▶ _Work request_
Copy, from the data below, each line that has the word "label".

▶ _Given entries_
-=-=-=-=-
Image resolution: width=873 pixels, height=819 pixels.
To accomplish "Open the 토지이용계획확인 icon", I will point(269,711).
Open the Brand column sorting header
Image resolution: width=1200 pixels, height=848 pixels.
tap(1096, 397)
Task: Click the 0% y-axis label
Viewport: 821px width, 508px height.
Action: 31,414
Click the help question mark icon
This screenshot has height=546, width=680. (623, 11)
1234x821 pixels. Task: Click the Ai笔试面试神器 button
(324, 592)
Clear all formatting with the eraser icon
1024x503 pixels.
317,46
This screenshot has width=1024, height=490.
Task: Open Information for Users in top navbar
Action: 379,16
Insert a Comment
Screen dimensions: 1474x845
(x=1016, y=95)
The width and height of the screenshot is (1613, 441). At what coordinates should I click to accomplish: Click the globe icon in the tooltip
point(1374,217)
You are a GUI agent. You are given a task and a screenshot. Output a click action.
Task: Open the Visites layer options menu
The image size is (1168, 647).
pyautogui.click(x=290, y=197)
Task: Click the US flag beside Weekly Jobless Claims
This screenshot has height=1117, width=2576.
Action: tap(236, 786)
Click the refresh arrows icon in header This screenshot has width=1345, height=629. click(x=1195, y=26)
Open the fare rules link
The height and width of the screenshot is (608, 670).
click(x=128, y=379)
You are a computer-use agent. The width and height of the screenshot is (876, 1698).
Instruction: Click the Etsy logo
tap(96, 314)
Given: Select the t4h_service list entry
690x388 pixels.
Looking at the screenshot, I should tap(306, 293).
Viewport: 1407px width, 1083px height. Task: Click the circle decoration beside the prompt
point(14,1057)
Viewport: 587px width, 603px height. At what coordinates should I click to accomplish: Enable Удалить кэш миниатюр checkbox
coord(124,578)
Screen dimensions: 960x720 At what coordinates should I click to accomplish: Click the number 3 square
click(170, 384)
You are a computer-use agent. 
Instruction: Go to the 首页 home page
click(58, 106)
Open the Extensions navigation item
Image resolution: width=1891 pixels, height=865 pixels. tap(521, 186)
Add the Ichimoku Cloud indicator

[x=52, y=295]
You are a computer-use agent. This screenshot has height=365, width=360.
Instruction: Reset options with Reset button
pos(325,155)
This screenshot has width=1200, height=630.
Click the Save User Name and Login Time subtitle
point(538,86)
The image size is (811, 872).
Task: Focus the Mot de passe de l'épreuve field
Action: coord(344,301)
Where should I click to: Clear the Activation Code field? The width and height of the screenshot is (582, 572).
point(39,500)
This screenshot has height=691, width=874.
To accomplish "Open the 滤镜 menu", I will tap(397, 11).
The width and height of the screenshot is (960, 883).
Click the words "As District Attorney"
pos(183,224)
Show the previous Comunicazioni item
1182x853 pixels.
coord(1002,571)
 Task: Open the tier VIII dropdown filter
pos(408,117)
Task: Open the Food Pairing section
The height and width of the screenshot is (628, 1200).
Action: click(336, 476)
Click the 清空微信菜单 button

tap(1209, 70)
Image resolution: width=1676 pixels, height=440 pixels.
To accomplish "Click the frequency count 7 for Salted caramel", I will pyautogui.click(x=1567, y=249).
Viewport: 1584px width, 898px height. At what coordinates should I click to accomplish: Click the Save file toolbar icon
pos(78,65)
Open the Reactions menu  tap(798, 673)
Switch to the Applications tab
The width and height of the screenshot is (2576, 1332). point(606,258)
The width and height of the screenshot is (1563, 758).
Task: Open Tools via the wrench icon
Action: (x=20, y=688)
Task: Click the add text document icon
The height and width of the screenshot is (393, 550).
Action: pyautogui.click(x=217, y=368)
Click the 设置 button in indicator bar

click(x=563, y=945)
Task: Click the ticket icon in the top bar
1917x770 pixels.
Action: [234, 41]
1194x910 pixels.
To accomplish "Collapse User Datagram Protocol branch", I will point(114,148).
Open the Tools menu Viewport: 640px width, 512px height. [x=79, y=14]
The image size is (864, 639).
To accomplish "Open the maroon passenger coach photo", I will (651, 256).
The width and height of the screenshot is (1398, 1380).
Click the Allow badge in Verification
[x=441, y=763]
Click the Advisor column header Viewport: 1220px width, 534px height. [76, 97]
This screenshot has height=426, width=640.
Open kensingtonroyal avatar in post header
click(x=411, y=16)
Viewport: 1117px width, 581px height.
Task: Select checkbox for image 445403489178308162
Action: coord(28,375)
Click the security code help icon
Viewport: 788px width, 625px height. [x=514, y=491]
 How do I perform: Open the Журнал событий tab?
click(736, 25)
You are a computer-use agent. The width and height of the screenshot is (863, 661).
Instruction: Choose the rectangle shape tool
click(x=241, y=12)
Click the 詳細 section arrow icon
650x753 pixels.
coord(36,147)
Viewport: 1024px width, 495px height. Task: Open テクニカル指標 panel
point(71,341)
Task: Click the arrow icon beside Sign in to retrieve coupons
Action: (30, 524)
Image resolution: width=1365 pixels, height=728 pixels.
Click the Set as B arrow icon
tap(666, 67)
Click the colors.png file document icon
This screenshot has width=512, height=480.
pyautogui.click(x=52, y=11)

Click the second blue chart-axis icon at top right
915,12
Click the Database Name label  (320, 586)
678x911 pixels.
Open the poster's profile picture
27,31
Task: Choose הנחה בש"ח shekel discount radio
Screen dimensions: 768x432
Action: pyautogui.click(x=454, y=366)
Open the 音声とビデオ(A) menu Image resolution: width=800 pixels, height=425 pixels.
-=-=-=-=-
▶ _Completed task_
Task: Click the 0% y-axis label
Click the Database Name label  (320, 586)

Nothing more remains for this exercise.